What is the difference between getCssValue and getDomAttribute style?
getCssValue returns a final computed property from all applicable styles. getDomAttribute('style') returns only inline style markup. They answer computed appearance and authored attribute questions respectively.
How would you test a hover style?
I use Actions.moveToElement, then WebDriverWait on the normalized computed property. I verify any behavioral outcome associated with hover and avoid fixed sleeps or class-name-only waits.
How do you test CSS dimensions?
I validate the returned unit, parse the numeric value, and use a justified tolerance for subpixels. If the acceptance criterion is actual geometry, I compare getRect results or element relationships instead.
How do you inspect ::before content?
I execute getComputedStyle(element, '::before').getPropertyValue('content') through JavascriptExecutor because the pseudo-element is not a DOM node. I normalize quotes and check accessible behavior when the generated content is meaningful.
When should you avoid a CSS assertion?
I avoid it when a semantic or behavioral assertion expresses the requirement better, such as isEnabled for a disabled control. I also avoid exhaustive style maps in end-to-end tests and move variant coverage to component tests.
How do you test responsive computed style reliably?
I set explicit window dimensions, read the content viewport when breakpoint precision matters, and keep desktop and mobile cases separately reported. I control fonts, data, and animation before comparing layout values.
Frequently Asked Questions
What does getCssValue return in Selenium Java?
It returns a string containing the browser-computed value for the requested CSS property. The serialization can differ from the source stylesheet, especially for colors and shorthand values.
How do I compare CSS colors in Selenium Java?
Parse both expected and actual colors with org.openqa.selenium.support.Color.fromString and compare the Color values or a normalized hex or RGBA representation.
Why does getCssValue return rgba instead of hex?
Computed style is serialized by the browser and Selenium does not promise the source spelling.
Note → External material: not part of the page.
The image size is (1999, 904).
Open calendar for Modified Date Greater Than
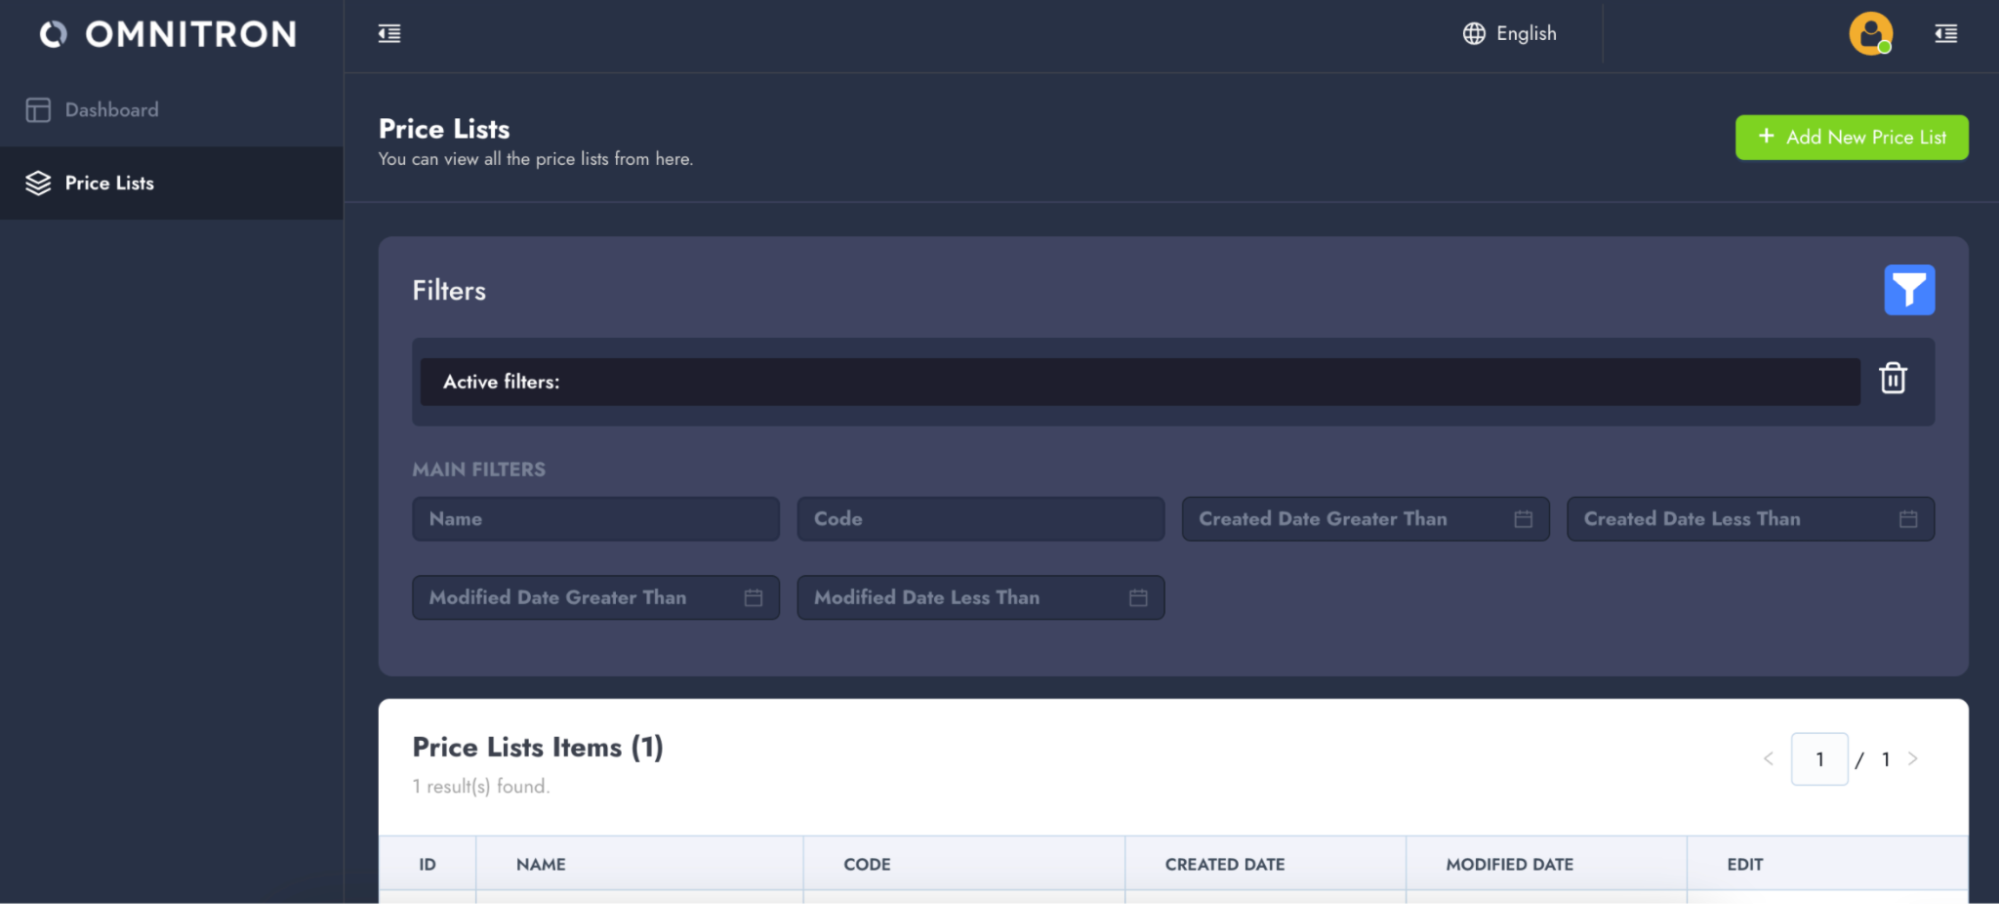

RGB and RGBA can represent the same color as hex, so normalize before comparison.
Can getCssValue read a pseudo-element?
Not directly, because pseudo-elements are not WebElements. Use a small JavaScript call to getComputedStyle with the ::before or ::after pseudo-element argument.
Should I assert display none or isDisplayed?
Use isDisplayed for current user-visible WebDriver state. Inspect display only when that exact computed CSS property is the requirement or useful diagnostic evidence.
How do I test hover color with Selenium Java?
Move to the element with Actions and wait until its normalized computed color matches the expected hover state. Avoid a fixed sleep based on the declared transition duration.
How do I test responsive CSS in Selenium?
Set a deliberate viewport size before navigation, wait for layout, and assert the computed property or geometry that defines the breakpoint behavior. Report each viewport as a separate test case.